• What is required:
Repeat the data below word for word, leaving out the pictures.

• Data to process:
○ ○ ○ ○ ○ ○ ○

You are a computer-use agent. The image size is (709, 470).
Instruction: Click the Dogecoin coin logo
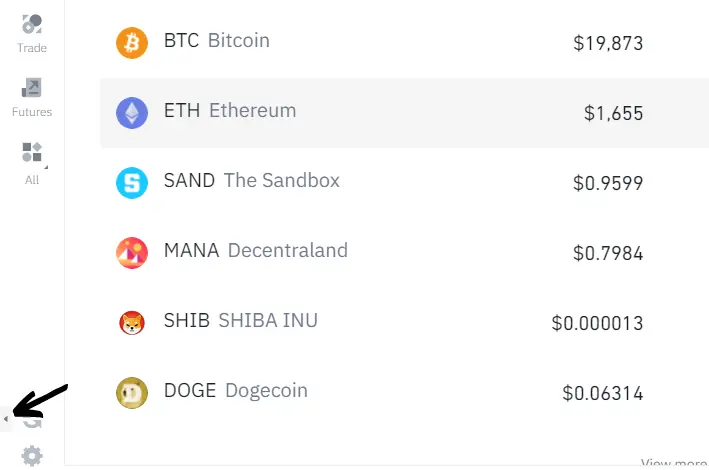[132, 393]
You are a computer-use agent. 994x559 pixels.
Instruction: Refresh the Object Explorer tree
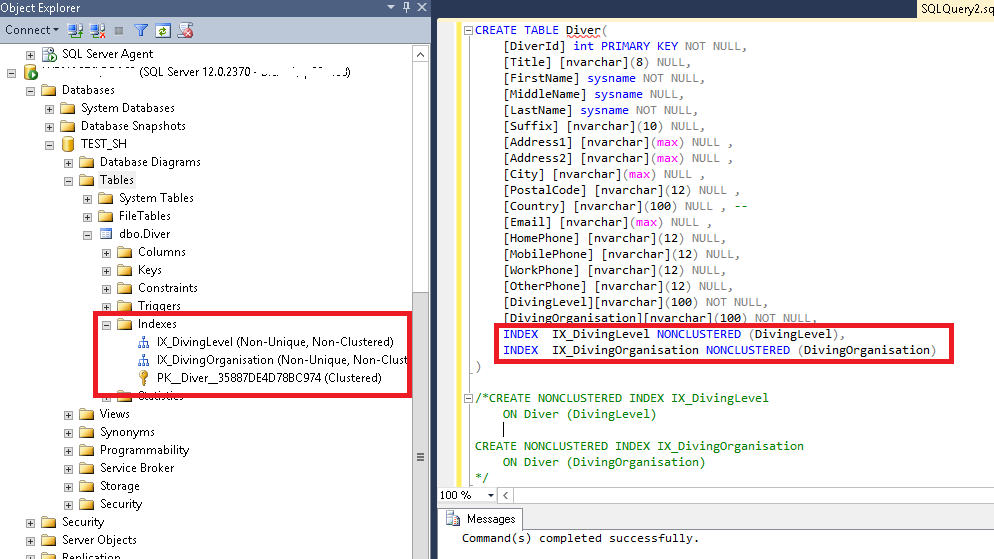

○ ○ ○ ○ ○ ○ ○

• Correct response:
You are a computer-use agent. The image size is (709, 470).
Instruction: Click the Dogecoin coin logo
[132, 393]
You are a computer-use agent. 994x559 pixels.
Instruction: Refresh the Object Explorer tree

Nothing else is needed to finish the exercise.